PROBLEM TO WORK ON ▸ In the material below, rewrite everything from the line containing "has height=642, width=1430." down to the line containing "Image resolution: width=794" with "user profile icon" replaced by "account avatar" and nothing else changed. Omit the pictures.

RECORDS TO USE ▸
** START **

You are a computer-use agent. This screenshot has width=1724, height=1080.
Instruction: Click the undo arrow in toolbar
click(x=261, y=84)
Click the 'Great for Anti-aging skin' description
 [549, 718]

** END **
** START **

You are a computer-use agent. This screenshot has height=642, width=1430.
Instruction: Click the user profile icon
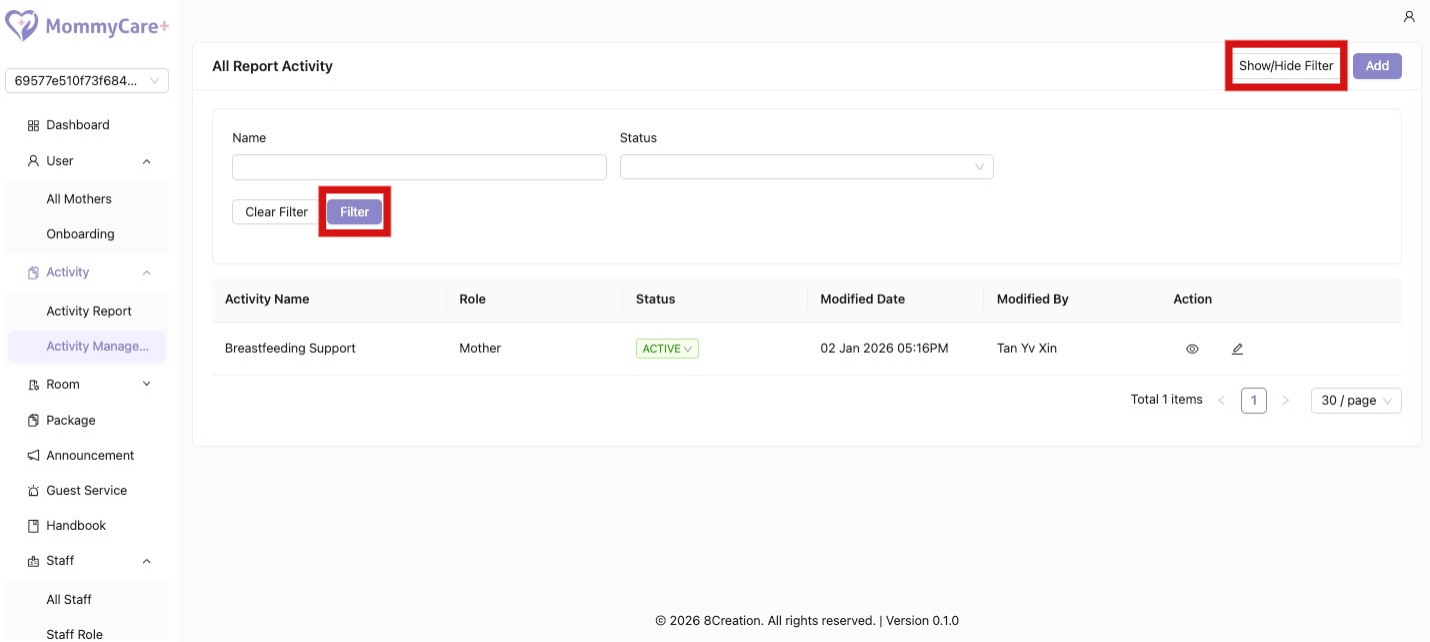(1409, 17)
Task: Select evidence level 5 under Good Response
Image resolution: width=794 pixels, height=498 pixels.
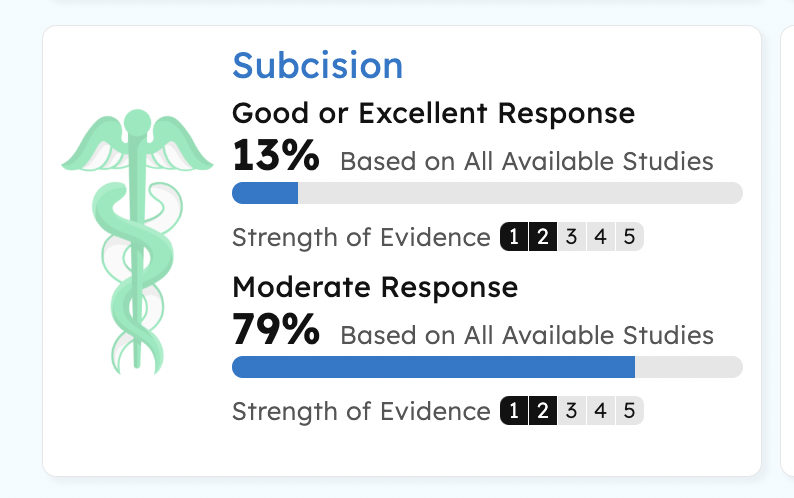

** END **
** START **

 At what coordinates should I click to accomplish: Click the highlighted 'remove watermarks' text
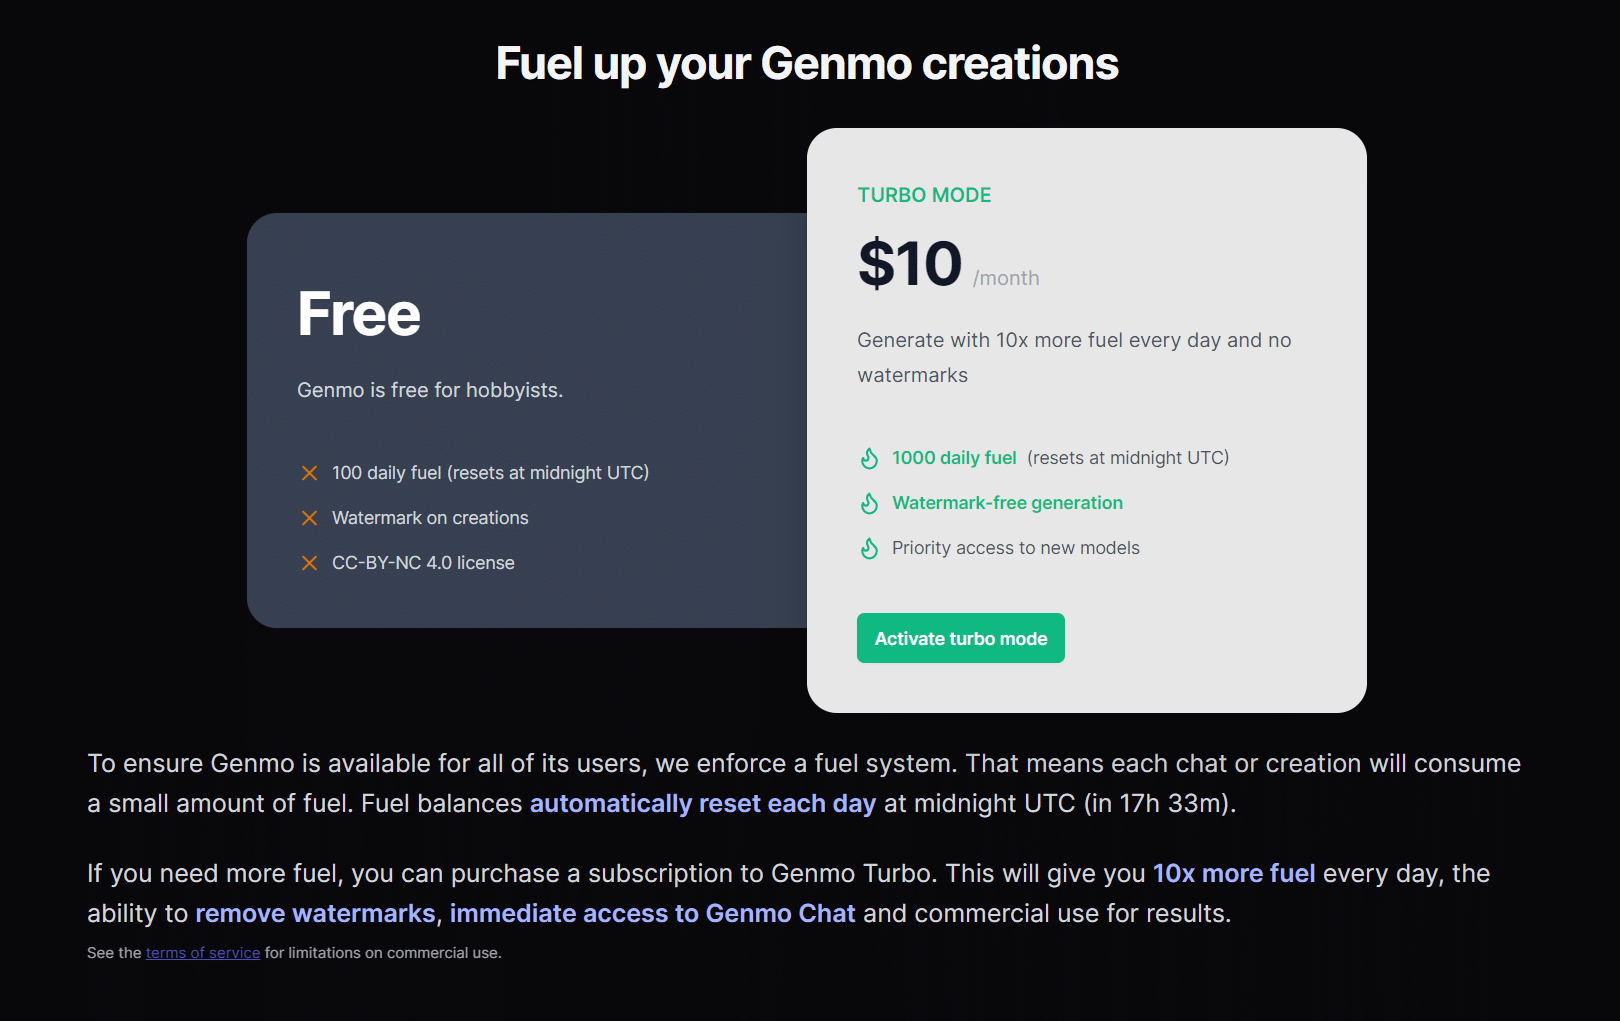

** END **

ANSWER BELOW ▸
You are a computer-use agent. This screenshot has height=642, width=1430.
Instruction: Click the account avatar
(1409, 17)
Task: Select evidence level 5 under Good Response
Image resolution: width=794 pixels, height=498 pixels.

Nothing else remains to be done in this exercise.